La averiguación previa, se adelantó conforme a las prescripciones legales y ello lo acepta la apoderada de Latorre Sanabria, luego se observó a plenitud el debido proceso de parte del instructor. La indagación concluyó con providencia favorable a las pretensiones del imputado y en ella se ordenó hacerle la entrega definitiva del vehículo de su propiedad.

Entonces, la petición de la actora consistente en que se le entregue el bien en forma provisional mientras se surte la consulta con la copia de la providencia mencionada, resulta improcedente, pues el funcionario de primera instancia perdió competencia para actuar. Además, por ministerio de la ley, la devolución de objetos sólo puede ocurrir cuando se surta el grado jurisdiccional de la consulta y se ratifique la orden impartida por el a quo. 4.

Resulta equivocada la afirmación que hace la apoderada de Latorre Sanabria en el sentido de que la reconstrucción del proceso ordenada es inconducente, invocando el artículo 166 del Código de Procedimiento Penal, ya que la copia de la providencia inhibitorio ha de presumirse auténtica, así como las pruebas que las sustentan. Lo que la norma enseña es que las copias de un acto procesal realizado en un expediente extraviado probarán su contenido en el que se reconstruye, es decir, que no requiere que el instructor disponga nuevamente la realización del acto.

Pero resulta obligación para el funcionario, oficiosamente o por petición de los sujetos procesales, repetir aquellas diligencias cuyo contenido resulte imposible aportar en copias y que den fe de la existencia o realización en el proceso original. 5. Si la Unidad de Preliminares de la Fiscalía Regional de Santafé de Bogotá, con base en la petición de la apoderada de Latorre Sanabria, advirtió la pérdida del proceso radicado bajo el número 3717 y dispuso inmediatamente las diligencias para su localización, al obtener resultados negativos, actuó conforme a las previsiones de los artículos 164 y siguientes del Código de Procedimiento Penal.

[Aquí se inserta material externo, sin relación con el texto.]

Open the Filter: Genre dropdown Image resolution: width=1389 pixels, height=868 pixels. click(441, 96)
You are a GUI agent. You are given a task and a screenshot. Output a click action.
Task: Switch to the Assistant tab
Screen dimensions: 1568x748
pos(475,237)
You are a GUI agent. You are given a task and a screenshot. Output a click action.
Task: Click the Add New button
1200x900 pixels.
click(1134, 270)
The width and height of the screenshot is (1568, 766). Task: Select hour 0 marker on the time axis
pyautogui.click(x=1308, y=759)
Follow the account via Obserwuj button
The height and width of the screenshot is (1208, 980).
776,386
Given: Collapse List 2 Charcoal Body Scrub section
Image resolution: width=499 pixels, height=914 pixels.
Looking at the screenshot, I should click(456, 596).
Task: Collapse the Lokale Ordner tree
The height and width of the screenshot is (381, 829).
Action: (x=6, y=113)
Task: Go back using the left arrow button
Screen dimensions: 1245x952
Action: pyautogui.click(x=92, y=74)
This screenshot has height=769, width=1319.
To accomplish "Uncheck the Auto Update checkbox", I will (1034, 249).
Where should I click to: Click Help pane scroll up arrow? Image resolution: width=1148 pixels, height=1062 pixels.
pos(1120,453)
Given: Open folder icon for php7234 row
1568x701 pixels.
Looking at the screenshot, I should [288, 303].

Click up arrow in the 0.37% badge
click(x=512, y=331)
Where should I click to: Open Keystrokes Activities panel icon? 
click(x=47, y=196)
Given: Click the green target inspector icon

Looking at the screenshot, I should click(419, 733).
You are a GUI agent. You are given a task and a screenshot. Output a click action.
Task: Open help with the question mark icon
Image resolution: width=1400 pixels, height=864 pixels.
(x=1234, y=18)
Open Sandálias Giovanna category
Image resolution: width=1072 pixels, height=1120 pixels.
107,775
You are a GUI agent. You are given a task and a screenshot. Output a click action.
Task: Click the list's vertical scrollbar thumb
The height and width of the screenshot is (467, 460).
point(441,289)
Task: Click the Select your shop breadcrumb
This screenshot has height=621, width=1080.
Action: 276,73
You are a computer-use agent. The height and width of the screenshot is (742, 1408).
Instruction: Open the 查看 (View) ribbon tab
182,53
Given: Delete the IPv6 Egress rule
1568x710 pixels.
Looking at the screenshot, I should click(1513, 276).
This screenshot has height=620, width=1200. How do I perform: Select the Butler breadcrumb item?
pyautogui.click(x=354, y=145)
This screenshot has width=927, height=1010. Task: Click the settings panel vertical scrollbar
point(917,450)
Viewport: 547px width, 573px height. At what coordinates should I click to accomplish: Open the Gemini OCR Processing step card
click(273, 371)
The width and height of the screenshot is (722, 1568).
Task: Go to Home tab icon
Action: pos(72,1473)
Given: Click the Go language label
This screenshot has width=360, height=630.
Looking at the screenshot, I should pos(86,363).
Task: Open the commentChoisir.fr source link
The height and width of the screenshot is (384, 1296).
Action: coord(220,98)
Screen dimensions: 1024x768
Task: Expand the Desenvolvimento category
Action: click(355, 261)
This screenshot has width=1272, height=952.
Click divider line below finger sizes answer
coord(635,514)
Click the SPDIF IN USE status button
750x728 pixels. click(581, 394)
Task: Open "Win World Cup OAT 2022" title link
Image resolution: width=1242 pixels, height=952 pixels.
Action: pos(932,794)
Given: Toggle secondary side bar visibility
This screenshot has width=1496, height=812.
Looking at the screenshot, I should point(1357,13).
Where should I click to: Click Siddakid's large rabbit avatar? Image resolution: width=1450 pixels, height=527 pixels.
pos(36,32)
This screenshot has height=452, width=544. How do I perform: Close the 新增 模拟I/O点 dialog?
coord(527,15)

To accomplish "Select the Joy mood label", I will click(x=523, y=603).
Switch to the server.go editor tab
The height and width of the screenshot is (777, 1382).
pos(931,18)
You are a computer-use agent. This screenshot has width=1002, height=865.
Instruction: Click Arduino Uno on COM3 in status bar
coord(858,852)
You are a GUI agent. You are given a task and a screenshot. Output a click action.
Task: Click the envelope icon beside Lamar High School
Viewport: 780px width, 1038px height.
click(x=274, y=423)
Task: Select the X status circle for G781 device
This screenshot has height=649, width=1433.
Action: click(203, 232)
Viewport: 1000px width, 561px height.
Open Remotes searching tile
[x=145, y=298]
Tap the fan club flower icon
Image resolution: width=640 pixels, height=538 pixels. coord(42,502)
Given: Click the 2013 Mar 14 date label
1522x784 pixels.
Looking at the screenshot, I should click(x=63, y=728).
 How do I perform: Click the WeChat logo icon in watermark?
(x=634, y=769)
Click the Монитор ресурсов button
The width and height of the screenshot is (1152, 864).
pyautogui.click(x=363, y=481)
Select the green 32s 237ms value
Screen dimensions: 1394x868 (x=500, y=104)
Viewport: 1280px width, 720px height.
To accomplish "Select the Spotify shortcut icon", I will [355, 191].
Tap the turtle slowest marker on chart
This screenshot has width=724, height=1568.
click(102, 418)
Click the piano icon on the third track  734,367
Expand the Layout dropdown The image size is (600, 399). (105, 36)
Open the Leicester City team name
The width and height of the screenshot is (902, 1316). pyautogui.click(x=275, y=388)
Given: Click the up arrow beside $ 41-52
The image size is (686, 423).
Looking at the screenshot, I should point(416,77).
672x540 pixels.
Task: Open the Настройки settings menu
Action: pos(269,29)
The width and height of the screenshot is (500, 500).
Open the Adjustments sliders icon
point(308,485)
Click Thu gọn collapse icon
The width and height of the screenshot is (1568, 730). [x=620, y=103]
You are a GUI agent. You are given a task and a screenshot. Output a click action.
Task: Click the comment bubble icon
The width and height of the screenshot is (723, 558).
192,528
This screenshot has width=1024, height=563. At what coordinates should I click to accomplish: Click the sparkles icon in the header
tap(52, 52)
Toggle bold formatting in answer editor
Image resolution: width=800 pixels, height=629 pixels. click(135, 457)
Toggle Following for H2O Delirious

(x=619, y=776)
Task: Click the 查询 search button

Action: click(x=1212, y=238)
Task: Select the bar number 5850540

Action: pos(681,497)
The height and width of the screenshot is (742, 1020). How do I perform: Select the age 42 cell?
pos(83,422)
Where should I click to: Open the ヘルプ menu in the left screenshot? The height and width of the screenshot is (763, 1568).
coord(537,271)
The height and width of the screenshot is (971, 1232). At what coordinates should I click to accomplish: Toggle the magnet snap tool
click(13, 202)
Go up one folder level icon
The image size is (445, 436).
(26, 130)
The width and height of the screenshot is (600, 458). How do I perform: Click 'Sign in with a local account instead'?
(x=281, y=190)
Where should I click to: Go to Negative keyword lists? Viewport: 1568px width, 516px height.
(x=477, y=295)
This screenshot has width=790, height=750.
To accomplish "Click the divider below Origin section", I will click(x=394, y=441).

Corresponde a los sujetos procesales colaborar en la reconstrucción del proceso aportando, las copias de diligencias, memoriales, decisiones, etc., que se hallen en su poder, para que en su oportunidad se surta la consulta de la providencia de fecha 10 de junio de 1992. De ser confirmada, el funcionario de primer grado procederá de inmediato a hacer entrega del automotor a Latorre Sanabria, como lo demanda su apoderada, es decir, como consecuencia de la culminación del proceso, mas por vía de tutela, como lo pretende la profesional del derecho.

Por lo expuesto, la Corte Suprema de Justicia, Sala de Casación Penal, administrando justicia en nombre de la República y por autoridad de la ley, Resuelve 1. Confirmar el fallo de fecha 18 de noviembre de 1992, mediante el cual el Tribunal Nacional denegó la tutela solicitada por la apoderada de Luis Enrique Latorre Sanabria, por las razones consignadas en precedencia. 2.

Ejecutoriada esta decisión remítase el proceso a la Corte Constitucional para su eventual revisión. 3. Notifíquese de conformidad con lo previsto en el artículo 30 del Decreto 2591 de 1991. Juan Manuel Torres Fresneda, Ricardo Calvete Rangel, Jorge Carreño Luengas, Guillermo Duque Ruiz, Gustavo Gómez Velásquez, Dídimo Páez Velandia, Edgar Saavedra Rojas, Jorge Enrique Valencia M. Rafael Cortés Garnica, Secretario.